The Best Short Stories 2024: The O. Henry Prize Winners
by Amor Towles, Jenny Minton Quigley, Emma Binder, Michele Mari, Brad Felver, Morris Collins, Jai Chakrabarti, Amber Caron, Francisco González, Caroline Kim, Katherine D. Stutzman, Juliana Leite, Kate DiCamillo, Colin Barrett, Robin Romm, Allegra Goodman, Dave Eggers, E.K. Ota, Tom Crewe, Madeline Ffitch, Jess Walter, Allegra Hyde, Brian Robert Moore, Zoë Perry
Why You'll Love This
Twenty stories by writers at the absolute top of their craft — selected from thousands, by the author of 'A Gentleman in Moscow.'
- Great if you want: literary short fiction that rewards close, attentive reading
- The experience: episodic and varied — each story lands like a precise, quiet punch
- The writing: voices range from spare to lush, but every story earns its ending
- Skip if: you prefer a single sustained narrative over fragmented, standalone pieces
About This Book
Every year, thousands of short stories compete for a handful of spots in one of fiction's most enduring annual traditions. This 2024 collection, curated by guest editor Amor Towles, gathers twenty prize-winning pieces drawn from that vast field — stories about grief and desire, estrangement and connection, the small moments that quietly reorder a life. Contributors range from celebrated names like Kate DiCamillo, Dave Eggers, and Colin Barrett to writers who may be new to you but won't be forgotten. Together they demonstrate what the short story does better than any other form: deliver complete worlds in compressed space, leaving readers altered in ways they can't quite explain.

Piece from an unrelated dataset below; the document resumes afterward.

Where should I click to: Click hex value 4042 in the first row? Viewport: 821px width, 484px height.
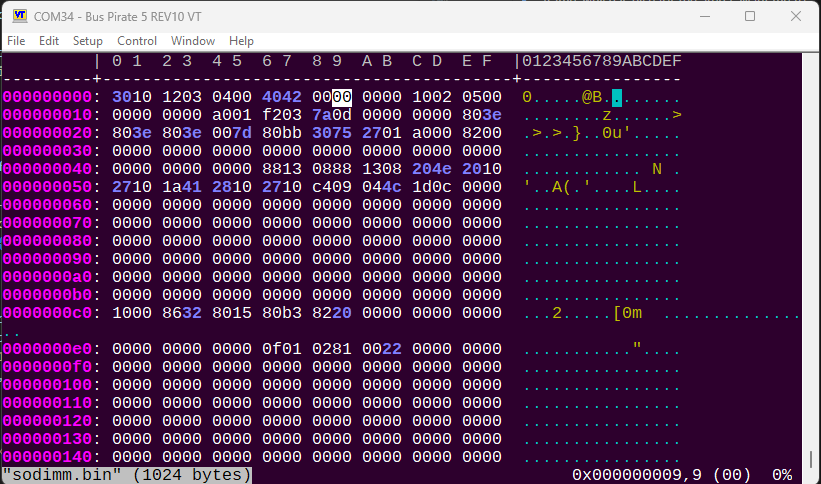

What distinguishes this volume is the sheer tonal range Towles has assembled — spare and lyrical voices sit beside dense, formally adventurous ones, so the reading experience never settles into predictability. Each story arrives on its own terms, demanding a different kind of attention, and the collection rewards that flexibility. The introductory critical commentary adds genuine texture, inviting readers to think about why these particular stories work rather than simply accepting that they do. For anyone serious about contemporary fiction, this is a reliable annual measure of where the form is heading.